CONSEGNE ESERCIZIO:
1: Secondo la biografia di Massimo Cutitta, in quale città e contro quale squadra esordisce con la Nazionale?
2: Prosegui la biografia di Massimo Cutitta a partire dall'ultima frase riportata.

TESTO FORNITO:

---------------

Massimo Cutitta è nato a Latina da una famiglia di origine napoletana, il 2 settembre del 1966. Ci lascia a 54 anni assieme alla madre, entrambi a causa del Covid.

Alla fine degli anni settanta si trasferisce in Sudafrica dove comincia a giocare a rugby. Ritorna in Italia nel 1985, gioca con l’Aquila Rugby. Chiamato da Bertrand Fourcade per la Nazionale, affronta gli impegni di Coppa FIRA’ 1989-90, esordisce a Napoli il 7 aprile 1990 contro la Polonia. Gioca con l’Amatori Milano, poi Milan, rimanendovi 10 stagioni e formando assieme ad altri internazionali quali: Croci, Domínguez, Vaccari e Properzi l’ossatura di una squadra che dal 1991 al 1996 vince quattro titoli nazionali e una Coppa Italia. Prende parte alla Coppa del Mondo di rugby 1991 in Inghilterra e successivamente a quella del 1995 in Sudafrica. Ha fatto parte della Nazionale che ha vinto la finale della Coppa FIRA’ 1995-96 a Grenoble contro la Francia dando all’Italia la prima vittoria in una competizione ufficiale, la conquista del titolo di campione d’Europa e soprattutto la prima vittoria sui transalpini . Nel 1998 è a Londra con gli Harlequins. Poi a Bologna nel 2000-01. La stagione successiva è al Roma Olimpic, in seguito all’Alghero e a Brescia, al Leonessa è anche allenatore in seconda. Smessa l’attività agonistica nel 2006 per raggiunti limiti d’età, nella stagione 2006-07 è impegnato in Celtic League come allenatore della mischia per l’Edimburgo. Nella stagione 2007-08 è assistente nello staff tecnico dell’Aquila. Da agosto 2009 collabora come allenatore degli avanti nello staff tecnico della Nazionale scozzese e da gennaio 2015 è consulente per gli avanti dell’ Aquila Rugby Club. Collabora con i Jersey Reds, squadra di prima divisione inglese . Varie presenze anche nei Barbarians. Consulente di mischia per Romania e Canada, nel 2020 ricopre lo stesso ruolo anche per il Portogallo.

---------------

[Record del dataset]
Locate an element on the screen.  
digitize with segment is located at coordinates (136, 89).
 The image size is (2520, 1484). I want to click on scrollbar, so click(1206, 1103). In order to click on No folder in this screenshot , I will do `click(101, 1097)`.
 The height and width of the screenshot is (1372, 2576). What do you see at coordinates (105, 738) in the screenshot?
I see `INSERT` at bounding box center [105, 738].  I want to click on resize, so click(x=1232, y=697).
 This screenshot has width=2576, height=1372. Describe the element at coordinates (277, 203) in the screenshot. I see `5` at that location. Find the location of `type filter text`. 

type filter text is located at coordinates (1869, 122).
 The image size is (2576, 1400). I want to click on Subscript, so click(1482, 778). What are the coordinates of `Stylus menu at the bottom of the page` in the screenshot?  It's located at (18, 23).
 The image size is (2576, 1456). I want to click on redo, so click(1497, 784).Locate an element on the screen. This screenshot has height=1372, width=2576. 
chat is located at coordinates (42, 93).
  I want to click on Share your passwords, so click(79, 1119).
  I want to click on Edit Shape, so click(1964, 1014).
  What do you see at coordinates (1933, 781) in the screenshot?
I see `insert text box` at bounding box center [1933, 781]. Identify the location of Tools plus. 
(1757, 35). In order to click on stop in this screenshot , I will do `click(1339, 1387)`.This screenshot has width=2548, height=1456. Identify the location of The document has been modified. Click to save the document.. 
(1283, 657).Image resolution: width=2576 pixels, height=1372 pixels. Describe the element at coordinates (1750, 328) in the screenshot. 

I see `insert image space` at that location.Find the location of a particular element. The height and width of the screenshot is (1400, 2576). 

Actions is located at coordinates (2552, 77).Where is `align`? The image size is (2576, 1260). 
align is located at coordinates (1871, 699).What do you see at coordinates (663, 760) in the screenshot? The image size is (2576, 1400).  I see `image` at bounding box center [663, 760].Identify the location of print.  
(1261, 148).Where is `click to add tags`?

---------------

SOLUZIONI:
1: Esordisce a Napoli contro la Polonia.

2:
Marzio Innocenti Presidente della FIR:” Triste serata. Non avrei mai voluto fare come Presidente Federale un comunicato per la morte di Massimo Cuttitta. Un dolore terribile, in questi ultimi giorni con le notizie che mi mandava Marcello era evidente la gravità della situazione ma non volevo rassegnarmi all’ineluttabile e la notizia mi ha colto impreparato. I ricordi che ho di Massimo li tengo per me ma con lui scompare un uomo importante nella storia del nostro rugby e un tecnico specialista degli avanti che sicuramente avrebbe inciso nel futuro del nostro rugby. Invece questo maledetto virus se lo è portato via insieme a mamma Nunzia.
Marcello e Michele oggi sono soli e l’abbraccio del rugby italiano deve scaldarli in un momento così tragico. Ciao Massimo”.